# Problem 5

In [1]:
import torch
import torch.nn as nn
from torch.optim import Optimizer
from torch.utils.data import DataLoader
from torchvision import datasets
from torchvision.transforms import transforms
from random import shuffle
import matplotlib.pyplot as plt

device = torch.device("cuda" if torch.cuda.is_available() else "cpu")
print(device)

cuda


In [2]:
'''
Step 1: Prepare dataset
'''
# Use data with only 4 and 9 as labels: which is hardest to classify
label_1, label_2 = 4, 9

# MNIST training data
train_set = datasets.MNIST(root='./mnist_data/', train=True, transform=transforms.ToTensor(), download=True)

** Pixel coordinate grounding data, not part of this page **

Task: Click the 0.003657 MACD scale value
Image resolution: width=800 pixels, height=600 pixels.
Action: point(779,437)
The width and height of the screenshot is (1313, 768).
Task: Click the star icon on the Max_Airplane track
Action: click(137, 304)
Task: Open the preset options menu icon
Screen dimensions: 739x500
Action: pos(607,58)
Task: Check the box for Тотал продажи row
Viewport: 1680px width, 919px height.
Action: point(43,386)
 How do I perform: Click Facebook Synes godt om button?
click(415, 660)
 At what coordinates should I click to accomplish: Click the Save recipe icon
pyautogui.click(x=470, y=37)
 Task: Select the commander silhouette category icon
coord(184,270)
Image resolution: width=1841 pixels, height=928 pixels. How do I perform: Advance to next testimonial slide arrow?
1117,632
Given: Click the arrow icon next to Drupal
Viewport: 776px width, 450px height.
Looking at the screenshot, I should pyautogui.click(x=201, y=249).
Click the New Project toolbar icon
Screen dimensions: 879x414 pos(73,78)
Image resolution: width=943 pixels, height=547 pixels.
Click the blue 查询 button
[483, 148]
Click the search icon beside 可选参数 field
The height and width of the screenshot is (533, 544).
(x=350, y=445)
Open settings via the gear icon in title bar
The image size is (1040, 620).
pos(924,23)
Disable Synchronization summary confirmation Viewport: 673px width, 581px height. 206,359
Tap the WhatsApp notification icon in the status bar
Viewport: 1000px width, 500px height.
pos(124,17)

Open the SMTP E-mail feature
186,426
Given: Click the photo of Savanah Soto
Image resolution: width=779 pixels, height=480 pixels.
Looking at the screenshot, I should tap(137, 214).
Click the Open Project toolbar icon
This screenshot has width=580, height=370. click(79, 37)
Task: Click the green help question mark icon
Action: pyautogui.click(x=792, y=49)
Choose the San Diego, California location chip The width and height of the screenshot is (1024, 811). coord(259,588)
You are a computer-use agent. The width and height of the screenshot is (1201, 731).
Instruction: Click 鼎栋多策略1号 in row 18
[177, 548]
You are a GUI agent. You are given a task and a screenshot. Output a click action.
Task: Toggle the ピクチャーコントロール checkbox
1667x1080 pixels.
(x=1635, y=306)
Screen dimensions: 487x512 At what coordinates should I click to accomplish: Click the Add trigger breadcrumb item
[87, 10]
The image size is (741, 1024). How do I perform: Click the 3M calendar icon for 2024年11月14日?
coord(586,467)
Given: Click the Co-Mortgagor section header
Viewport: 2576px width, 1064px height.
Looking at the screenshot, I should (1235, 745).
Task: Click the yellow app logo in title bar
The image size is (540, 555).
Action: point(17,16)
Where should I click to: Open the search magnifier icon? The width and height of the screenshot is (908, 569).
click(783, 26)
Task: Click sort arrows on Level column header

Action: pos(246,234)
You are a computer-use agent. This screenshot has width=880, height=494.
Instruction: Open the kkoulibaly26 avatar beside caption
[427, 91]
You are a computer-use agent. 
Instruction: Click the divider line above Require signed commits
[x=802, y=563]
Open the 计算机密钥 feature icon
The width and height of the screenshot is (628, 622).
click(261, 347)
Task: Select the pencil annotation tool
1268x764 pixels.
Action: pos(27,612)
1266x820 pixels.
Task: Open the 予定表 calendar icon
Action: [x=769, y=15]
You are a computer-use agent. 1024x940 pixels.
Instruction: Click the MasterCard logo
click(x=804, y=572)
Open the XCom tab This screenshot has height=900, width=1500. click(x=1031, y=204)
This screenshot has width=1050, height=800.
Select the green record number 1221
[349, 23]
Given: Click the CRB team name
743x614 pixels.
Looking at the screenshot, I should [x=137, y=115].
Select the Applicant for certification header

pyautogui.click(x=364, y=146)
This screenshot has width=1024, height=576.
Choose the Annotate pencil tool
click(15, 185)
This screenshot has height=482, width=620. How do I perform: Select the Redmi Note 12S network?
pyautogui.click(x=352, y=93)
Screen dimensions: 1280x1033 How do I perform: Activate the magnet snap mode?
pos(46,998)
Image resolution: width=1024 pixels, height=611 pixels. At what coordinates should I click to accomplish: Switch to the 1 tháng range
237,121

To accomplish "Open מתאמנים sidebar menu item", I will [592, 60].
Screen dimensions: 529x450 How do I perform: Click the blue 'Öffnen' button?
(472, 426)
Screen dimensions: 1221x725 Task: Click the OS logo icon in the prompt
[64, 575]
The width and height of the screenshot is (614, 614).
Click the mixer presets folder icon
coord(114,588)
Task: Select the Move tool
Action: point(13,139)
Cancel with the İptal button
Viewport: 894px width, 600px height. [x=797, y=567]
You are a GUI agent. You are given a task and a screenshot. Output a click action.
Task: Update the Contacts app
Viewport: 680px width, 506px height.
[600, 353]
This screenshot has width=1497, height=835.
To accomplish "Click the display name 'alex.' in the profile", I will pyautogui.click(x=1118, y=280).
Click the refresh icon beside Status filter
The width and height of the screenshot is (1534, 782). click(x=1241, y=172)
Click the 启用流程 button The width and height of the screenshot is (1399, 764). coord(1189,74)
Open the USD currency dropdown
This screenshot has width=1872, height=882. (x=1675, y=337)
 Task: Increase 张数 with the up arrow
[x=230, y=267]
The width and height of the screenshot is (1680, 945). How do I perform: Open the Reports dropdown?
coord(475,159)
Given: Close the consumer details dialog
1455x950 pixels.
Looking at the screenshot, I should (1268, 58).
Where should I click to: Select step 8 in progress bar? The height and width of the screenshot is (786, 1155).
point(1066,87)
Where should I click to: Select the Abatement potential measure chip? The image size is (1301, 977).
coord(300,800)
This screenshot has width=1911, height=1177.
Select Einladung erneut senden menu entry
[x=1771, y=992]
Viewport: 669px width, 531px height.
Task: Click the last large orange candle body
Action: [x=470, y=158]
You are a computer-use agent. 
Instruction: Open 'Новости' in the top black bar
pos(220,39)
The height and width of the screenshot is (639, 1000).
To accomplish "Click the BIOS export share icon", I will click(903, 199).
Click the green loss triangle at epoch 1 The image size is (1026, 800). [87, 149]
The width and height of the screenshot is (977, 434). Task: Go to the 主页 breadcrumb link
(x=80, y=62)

# Use data with two labels
idx = (train_set.targets == label_1) + (train_set.targets == label_2)
train_set.data = train_set.data[idx]
train_set.targets = train_set.targets[idx]
train_set.targets[train_set.targets == label_1] = -1
train_set.targets[train_set.targets == label_2] = 1

# MNIST testing data
test_set = datasets.MNIST(root='./mnist_data/', train=False, transform=transforms.ToTensor())

# Use data with two labels
idx = (test_set.targets == label_1) + (test_set.targets == label_2)
test_set.data = test_set.data[idx]
test_set.targets = test_set.targets[idx]
test_set.targets[test_set.targets == label_1] = -1
test_set.targets[test_set.targets == label_2] = 1

In [3]:
'''
Step 2: Define the neural network class
'''
class LR(nn.Module) :
    '''
    Initialize model
        input_dim : dimension of given input data
    '''
    # MNIST data is 28x28 images
    def __init__(self, input_dim=28*28) :
        super().__init__()
        self.linear = nn.Linear(input_dim, 1, bias=False)

    ''' forward given input x '''
    def forward(self, x) :
        return self.linear(x.float().view(-1, 28*28))

In [4]:
'''
Step 3: Create the model, specify loss function and optimizer.
'''
model = LR().to(device)

def sum_of_squares_loss(output, target):
    return 1/2 * (1 - target) * ((1 - torch.sigmoid(-output))**2 + (torch.sigmoid(output))**2) + 1/2 * (1 + target) * ((torch.sigmoid(-output))**2 + (1 - torch.sigmoid(output))**2)

loss_function = sum_of_squares_loss
optimizer = torch.optim.SGD(model.parameters(), lr=255*1e-4)

In [5]:
'''
Step 4: Train model with SGD
'''

# shuffled cyclic SGD
train_loader = DataLoader(dataset=train_set, batch_size=1, shuffle=True)

import time
start = time.time()
# Train the model (single epoch)
for image, label in train_loader :
    image, label = image.to(device), label.to(device)

    # Clear previously computed gradient
    optimizer.zero_grad()

    # then compute gradient with forward and backward passes
    train_loss = loss_function(model(image), label.float())
    train_loss.backward()

    # perform SGD step (parameter update)
    optimizer.step()    
end = time.time()
print(f"Time ellapsed in training is: {end-start}")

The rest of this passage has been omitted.